# Toshiba Regza TV Malfunction



## Butcha (Aug 8, 2012)

Toshiba Regza 42WLT66A LCD Picture and sound on DTV has stopped functioning (blank black screen) But i can still watch DVDs no problem????


----------



## Cookiegal (Aug 27, 2003)

I'm no expert on TVs but I wonder if it could be that the "source" needs to be changed back to HDMI or component, depending on what type of cable you're using and assuming you have satellite service.

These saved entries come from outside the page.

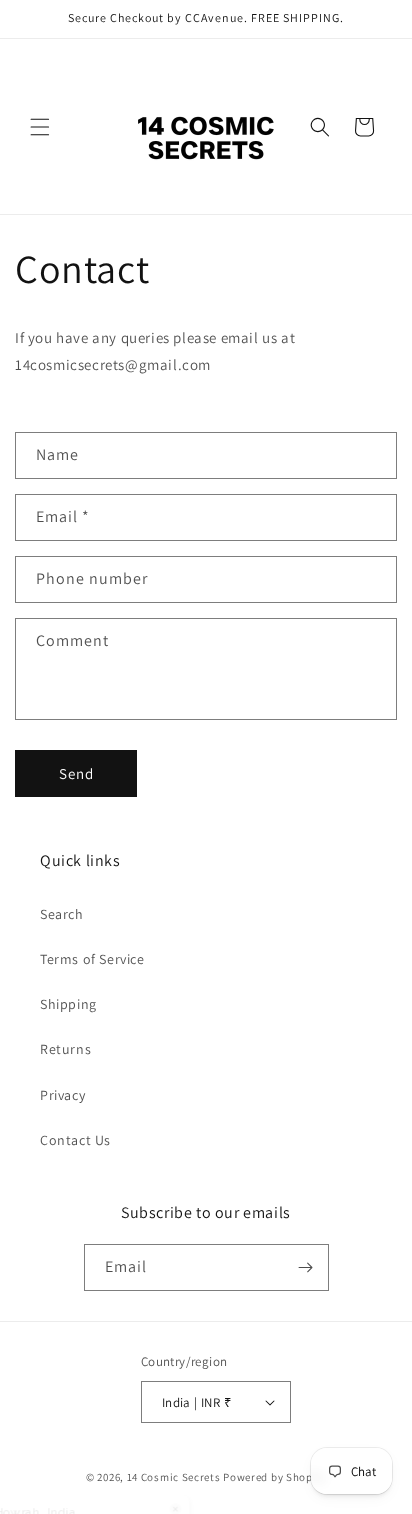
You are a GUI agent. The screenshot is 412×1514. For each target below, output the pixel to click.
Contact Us (75, 1140)
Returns (65, 1049)
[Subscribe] (306, 1267)
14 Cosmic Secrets (174, 1477)
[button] (40, 127)
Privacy (62, 1095)
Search (62, 914)
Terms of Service (92, 959)
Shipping (68, 1004)
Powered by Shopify (274, 1477)
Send (76, 773)
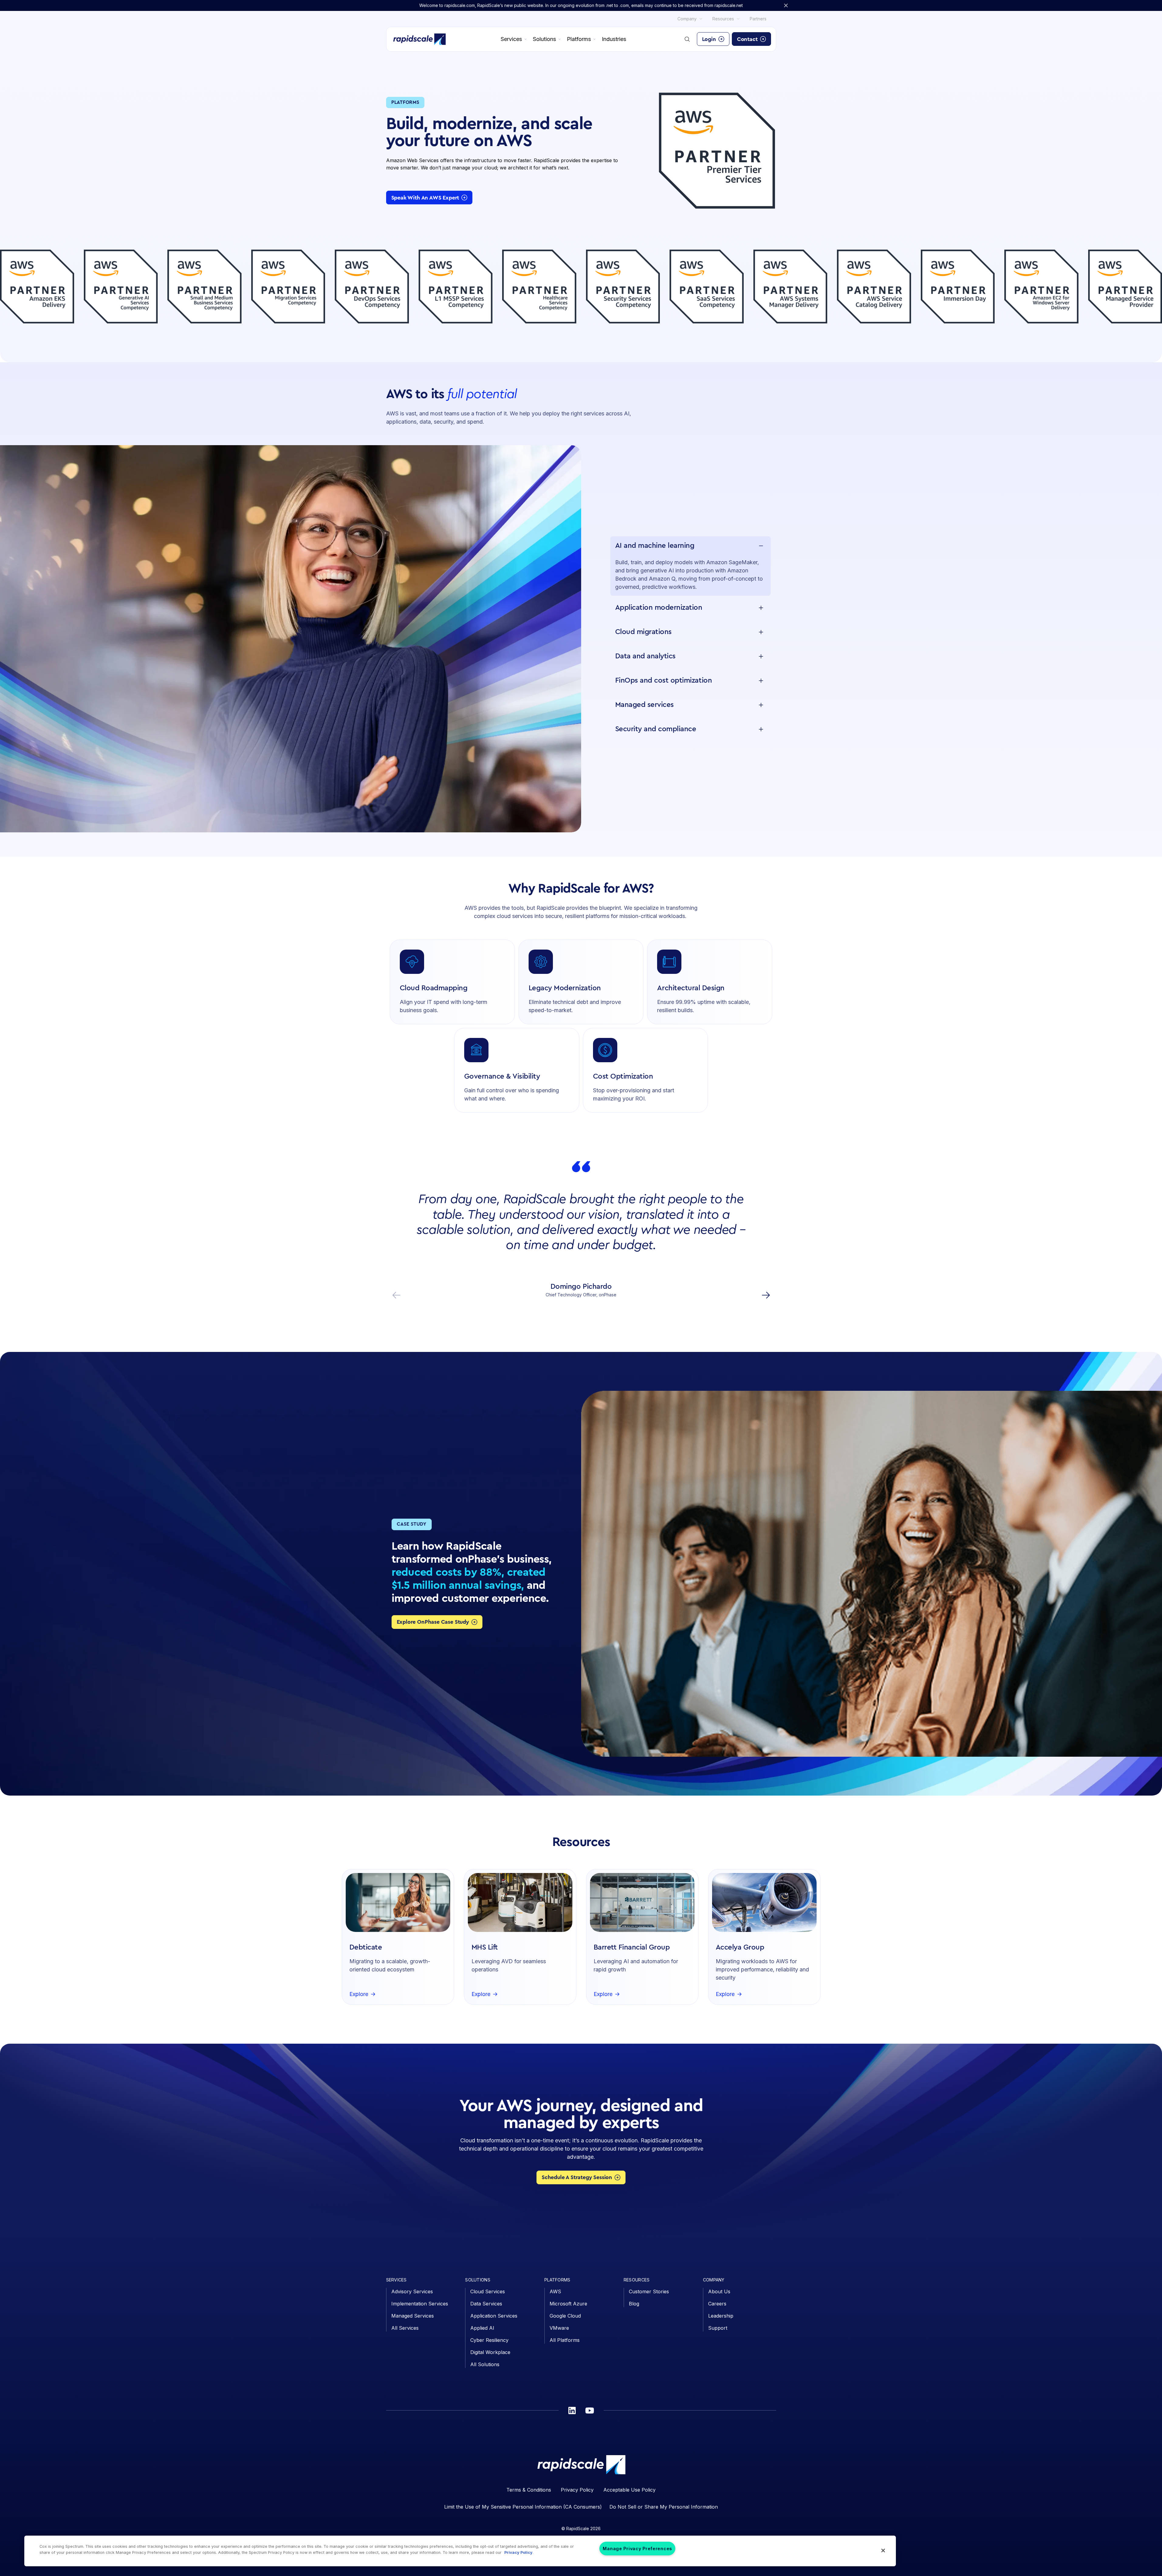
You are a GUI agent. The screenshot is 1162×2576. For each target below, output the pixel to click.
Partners (758, 18)
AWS (555, 2291)
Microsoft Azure (568, 2304)
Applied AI (482, 2328)
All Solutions (484, 2364)
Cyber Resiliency (489, 2340)
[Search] (687, 39)
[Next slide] (766, 1295)
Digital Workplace (490, 2352)
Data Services (486, 2304)
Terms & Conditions (528, 2490)
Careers (717, 2304)
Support (717, 2328)
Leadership (720, 2316)
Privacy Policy (577, 2490)
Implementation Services (419, 2304)
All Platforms (565, 2340)
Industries (614, 39)
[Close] (883, 2550)
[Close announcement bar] (786, 5)
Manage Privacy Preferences (637, 2548)
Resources (723, 18)
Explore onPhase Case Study (433, 1622)
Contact (747, 39)
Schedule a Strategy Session (577, 2177)
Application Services (493, 2316)
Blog (634, 2304)
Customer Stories (649, 2291)
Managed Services (412, 2316)
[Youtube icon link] (589, 2410)
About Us (719, 2291)
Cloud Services (487, 2291)
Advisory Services (412, 2291)
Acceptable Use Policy (629, 2490)
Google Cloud (565, 2316)
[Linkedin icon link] (572, 2410)
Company (687, 18)
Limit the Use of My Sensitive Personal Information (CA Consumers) (523, 2507)
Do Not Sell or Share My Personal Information (663, 2507)
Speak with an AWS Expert (425, 197)
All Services (405, 2328)
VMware (559, 2328)
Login (709, 39)
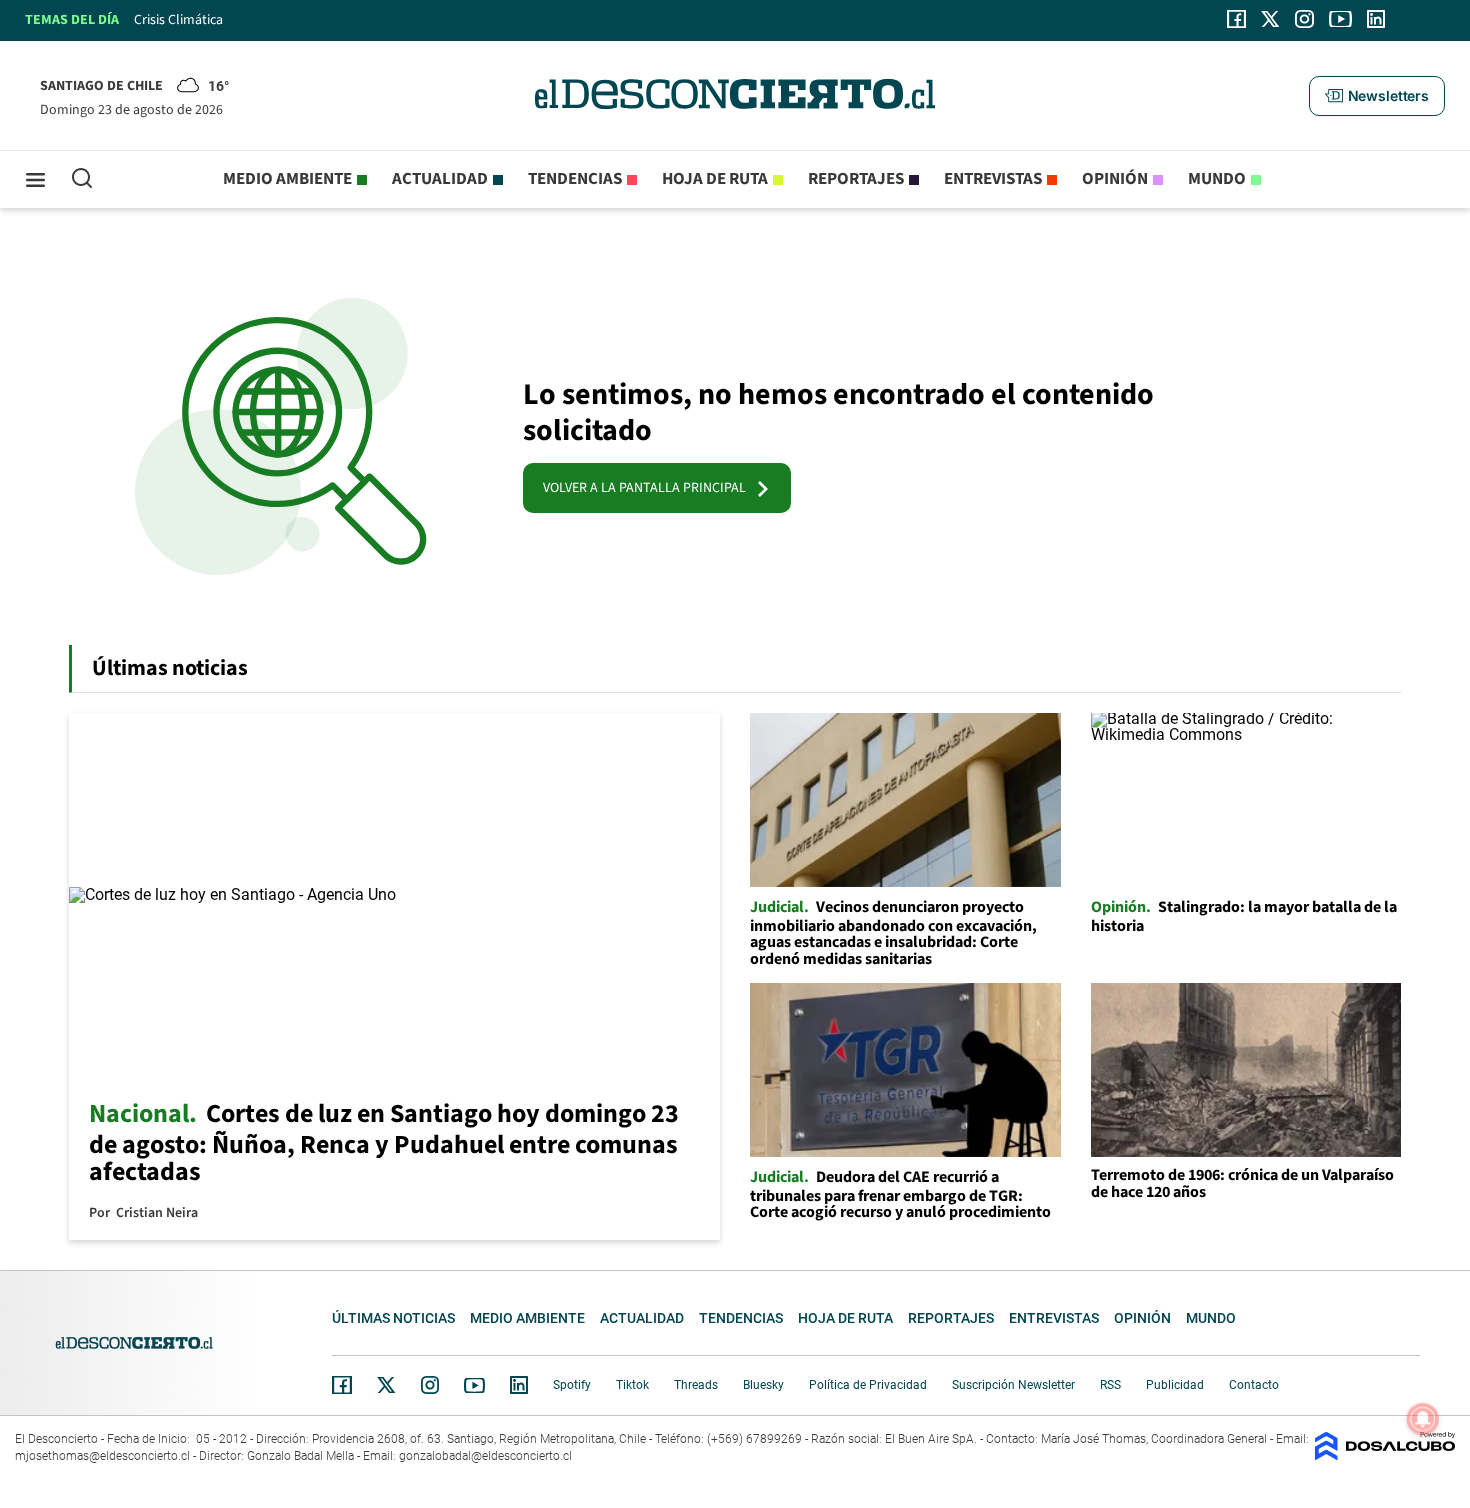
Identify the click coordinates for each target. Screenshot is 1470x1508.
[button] (1377, 96)
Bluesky (763, 1385)
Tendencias (575, 179)
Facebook (342, 1385)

Or have you tried resetting the receiver, again, assuming you have satellite service?


----------



## Butcha (Aug 8, 2012)

Hmmm thx for the response, i haven't got satellite service, but i might hook up something via HDMI to see if that is functioning as its just using RCA plugs at present..


----------



## DoubleHelix (Dec 10, 2004)

How do you get a television signal? What equipment is used?


----------



## Butcha (Aug 8, 2012)

I have another TV hooked up to Aerial that supplies signal, that TV receives signal. So i guess it must be a damaged digital board within the TV...I am going to try an external set top box tomorrow to see if that works..


----------



## Karlisle (Sep 4, 2012)

I have the same problem. Any solutions?


----------



## Butcha (Aug 8, 2012)

Hi, i connected an external digital set top box and it worked. So it must be the digital board inside the unit....does anyone know if they are easy to replace? and at what cost?


----------